Star Minnesota Viking's running back Adrian Peterson has dominated headlines over the past month after being accused of whipping his son in the state of Texas. While his status with the Vikings remains in flux there has been no lack of debate over the broader topics at play within the case. Specifically, Peterson's legal troubles have opened the door for people to discuss their views on parenting, corporal punishment and the degree of physical force allowable. As one may expect, the public's thoughts have been varying. Some believe that Peterson must be punished while others believe that his actions are befitting of a good parent. The polarizing nature of this debate is never more evident than when one compares both the Texas and Minnesota child abuse statutes. These Statutes, while both broadly making it a crime to physically abuse a child, have very different standards for what constitutes illegal abuse. A comparison of what the two statutes allow speaks to just how much room there is for varying opinions to exist and complicates how the public views Peterson.

The statute which Peterson has actually been charged under is Texas Statute § 22.04. This statute makes it a crime for a person to cause injury to a child, elderly individual or a disable individual. The injury caused could be one of three things: 1. Serious bodily injury, 2. Serious mental deficiency, impairment, or injury, 3. Bodily injury. To truly gain a sense of what is allowed in Texas one has to look to another statute. Texas statute subchapter F, section 9.61 allows for a certain amount of force to be used between a parent and their child. Specifically the statute allows for the use of force on a child to the extent that the parent “reasonably believes the force is necessary to discipline the child or to safeguard or promote his welfare.” Simply put, Texas allows a parent to use reasonable force in order to discipline the child. The prosecutors in Peterson's case believe that whipping the child was not reasonable but the existence of this statute allows Peterson to make the argument that indeed the force was reasonable.

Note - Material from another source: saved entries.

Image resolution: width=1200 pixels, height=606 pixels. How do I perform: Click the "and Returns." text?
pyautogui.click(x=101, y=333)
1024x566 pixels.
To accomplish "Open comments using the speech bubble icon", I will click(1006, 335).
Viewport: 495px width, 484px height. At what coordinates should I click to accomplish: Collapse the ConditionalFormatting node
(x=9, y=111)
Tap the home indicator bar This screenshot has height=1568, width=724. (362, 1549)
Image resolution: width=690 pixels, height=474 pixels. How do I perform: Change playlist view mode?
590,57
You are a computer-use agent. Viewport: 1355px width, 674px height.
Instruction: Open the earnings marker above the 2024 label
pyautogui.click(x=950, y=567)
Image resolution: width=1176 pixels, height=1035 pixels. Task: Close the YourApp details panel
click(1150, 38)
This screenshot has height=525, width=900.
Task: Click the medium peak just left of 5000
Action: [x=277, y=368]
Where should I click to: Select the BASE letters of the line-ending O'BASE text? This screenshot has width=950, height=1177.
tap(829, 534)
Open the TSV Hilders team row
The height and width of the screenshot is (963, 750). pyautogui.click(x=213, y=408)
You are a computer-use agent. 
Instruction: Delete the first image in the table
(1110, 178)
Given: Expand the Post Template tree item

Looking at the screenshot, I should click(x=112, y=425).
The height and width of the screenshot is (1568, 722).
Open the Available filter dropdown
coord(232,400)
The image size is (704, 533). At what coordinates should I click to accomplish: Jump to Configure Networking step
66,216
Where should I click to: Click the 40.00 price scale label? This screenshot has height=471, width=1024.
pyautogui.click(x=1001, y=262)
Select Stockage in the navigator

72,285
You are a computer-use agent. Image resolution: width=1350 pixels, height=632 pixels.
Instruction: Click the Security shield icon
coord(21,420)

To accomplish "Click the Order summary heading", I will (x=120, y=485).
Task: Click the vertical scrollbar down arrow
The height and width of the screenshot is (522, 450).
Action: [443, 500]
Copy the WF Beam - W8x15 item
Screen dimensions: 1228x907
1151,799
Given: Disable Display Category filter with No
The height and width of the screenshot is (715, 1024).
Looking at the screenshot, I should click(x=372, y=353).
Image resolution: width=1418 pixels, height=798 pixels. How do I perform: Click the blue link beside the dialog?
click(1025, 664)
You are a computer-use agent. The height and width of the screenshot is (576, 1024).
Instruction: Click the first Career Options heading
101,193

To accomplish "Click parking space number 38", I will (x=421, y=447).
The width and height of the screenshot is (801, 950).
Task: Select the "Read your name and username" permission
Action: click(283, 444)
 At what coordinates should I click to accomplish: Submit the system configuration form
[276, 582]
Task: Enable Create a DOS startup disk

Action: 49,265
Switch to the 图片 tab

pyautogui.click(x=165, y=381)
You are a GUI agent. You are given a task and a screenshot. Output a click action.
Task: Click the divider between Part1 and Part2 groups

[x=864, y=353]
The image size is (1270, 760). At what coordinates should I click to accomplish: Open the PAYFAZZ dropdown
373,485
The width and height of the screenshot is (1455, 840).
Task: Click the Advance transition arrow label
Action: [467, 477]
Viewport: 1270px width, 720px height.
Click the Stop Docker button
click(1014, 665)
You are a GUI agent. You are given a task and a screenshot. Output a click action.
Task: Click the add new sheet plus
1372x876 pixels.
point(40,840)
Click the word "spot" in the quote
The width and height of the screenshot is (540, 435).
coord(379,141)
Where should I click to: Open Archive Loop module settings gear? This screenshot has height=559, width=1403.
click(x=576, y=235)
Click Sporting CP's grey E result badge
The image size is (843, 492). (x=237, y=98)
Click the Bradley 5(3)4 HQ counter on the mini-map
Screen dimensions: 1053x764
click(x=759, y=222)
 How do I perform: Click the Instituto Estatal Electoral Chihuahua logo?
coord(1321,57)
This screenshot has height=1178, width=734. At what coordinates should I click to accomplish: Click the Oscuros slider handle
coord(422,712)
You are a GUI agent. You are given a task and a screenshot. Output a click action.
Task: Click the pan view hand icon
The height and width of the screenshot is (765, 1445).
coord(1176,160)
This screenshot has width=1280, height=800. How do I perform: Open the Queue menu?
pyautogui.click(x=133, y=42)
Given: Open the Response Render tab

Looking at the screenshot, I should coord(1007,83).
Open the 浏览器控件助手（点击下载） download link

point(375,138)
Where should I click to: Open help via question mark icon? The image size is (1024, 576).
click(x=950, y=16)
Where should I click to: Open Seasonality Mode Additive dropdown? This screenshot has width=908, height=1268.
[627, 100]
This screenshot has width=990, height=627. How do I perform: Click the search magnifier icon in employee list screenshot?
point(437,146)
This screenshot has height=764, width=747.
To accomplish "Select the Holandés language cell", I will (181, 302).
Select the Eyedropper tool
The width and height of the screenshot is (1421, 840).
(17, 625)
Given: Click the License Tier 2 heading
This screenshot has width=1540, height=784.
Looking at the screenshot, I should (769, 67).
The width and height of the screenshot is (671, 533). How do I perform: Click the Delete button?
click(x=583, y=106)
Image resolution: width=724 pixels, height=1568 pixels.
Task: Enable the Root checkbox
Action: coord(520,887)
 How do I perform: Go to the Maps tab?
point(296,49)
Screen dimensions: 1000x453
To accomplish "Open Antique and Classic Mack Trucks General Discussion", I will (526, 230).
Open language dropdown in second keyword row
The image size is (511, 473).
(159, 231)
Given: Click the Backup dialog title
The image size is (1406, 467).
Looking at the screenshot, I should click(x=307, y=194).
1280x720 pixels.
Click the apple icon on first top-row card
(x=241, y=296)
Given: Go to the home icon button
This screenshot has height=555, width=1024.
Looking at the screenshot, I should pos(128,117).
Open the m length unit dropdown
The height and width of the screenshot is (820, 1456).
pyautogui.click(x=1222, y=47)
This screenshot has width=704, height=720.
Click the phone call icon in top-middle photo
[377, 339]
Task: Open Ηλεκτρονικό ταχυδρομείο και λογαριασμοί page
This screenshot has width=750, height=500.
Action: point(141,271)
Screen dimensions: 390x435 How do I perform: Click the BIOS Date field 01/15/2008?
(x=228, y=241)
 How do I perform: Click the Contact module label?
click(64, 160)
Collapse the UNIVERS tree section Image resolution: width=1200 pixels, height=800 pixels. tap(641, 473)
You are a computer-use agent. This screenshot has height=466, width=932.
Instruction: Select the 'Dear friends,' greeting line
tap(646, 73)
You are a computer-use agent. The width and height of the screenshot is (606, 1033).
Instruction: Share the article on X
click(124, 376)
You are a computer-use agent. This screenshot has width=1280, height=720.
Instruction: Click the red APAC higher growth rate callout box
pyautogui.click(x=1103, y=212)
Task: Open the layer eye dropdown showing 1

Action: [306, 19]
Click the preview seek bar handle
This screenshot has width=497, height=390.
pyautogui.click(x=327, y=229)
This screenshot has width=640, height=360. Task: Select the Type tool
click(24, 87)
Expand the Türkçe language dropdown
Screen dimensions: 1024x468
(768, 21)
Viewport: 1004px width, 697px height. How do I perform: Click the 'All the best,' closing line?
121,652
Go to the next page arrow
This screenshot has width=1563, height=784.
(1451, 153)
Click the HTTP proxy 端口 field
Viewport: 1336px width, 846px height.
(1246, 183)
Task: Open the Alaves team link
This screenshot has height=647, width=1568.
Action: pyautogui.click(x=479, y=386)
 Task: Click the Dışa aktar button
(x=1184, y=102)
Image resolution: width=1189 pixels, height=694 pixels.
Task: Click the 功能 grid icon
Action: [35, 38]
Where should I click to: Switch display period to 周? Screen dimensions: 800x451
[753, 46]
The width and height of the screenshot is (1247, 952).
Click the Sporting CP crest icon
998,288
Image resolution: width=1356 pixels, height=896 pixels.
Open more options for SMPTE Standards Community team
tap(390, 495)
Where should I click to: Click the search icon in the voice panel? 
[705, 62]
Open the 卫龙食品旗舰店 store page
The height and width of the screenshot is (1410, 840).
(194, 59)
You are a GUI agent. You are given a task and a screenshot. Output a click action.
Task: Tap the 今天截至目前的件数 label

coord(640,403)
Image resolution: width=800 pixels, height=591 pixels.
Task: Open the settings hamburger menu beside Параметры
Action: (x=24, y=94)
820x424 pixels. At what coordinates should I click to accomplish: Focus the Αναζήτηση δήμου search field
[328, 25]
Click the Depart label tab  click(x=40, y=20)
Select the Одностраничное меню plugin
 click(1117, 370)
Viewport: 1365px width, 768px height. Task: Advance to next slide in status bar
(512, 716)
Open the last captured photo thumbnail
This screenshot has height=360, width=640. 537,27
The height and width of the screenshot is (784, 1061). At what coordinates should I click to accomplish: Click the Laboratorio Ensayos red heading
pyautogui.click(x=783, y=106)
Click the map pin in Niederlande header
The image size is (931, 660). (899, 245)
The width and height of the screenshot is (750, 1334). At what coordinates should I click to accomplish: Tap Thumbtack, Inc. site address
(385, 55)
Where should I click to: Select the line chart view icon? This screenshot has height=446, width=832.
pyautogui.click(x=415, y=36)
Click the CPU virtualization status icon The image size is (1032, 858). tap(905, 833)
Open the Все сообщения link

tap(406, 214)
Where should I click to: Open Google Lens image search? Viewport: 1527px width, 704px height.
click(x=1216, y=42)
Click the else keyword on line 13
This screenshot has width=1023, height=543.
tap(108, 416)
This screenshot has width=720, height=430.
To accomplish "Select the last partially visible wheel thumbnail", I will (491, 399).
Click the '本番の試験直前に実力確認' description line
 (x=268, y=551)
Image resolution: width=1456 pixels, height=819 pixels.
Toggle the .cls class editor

Looking at the Minnesota child abuse statute, several differences are noted. Minnesota Statute § 609.377 makes it a crime for one to maliciously punish their child. Specifically, the statute states “A parent…who by an intentional act or a series of intentional acts with respect to a child, evidences unreasonable force or cruel discipline that is excessive under the circumstances.” While the Minnesota statute has the reasonable force defense built into it, the Statute also makes it a crime for one to cruelly discipline a child in an excessive manner even if that force may be deemed reasonable.

One big difference is the fact that Texas created an entirely different statute to allow for the use of reasonable force. In contrast Minnesota simply puts in their child abuse statute that the force must be unreasonable or must be excessive malicious punishment for it to be a crime. Thus, reasonable force is not always a defense in Minnesota. One would assume that had Peterson committed the same whipping act in Minnesota the issue of reasonableness would not even come into play as his actions would most likely fall under the excessive and/or cruel punishment part of the Statute.

Thus, these two statutes can serve as an example of just how differing the views on Peterson can be. While some feel that reasonable should always be determined when determining whether a punishment rises to a criminal level others may prefer to look solely at the actions and disregard whether it was reasonable, opting instead to merely see if it was excessive. As Peterson's criminal case moves forward the difference between the two State's laws will become ever more apparent.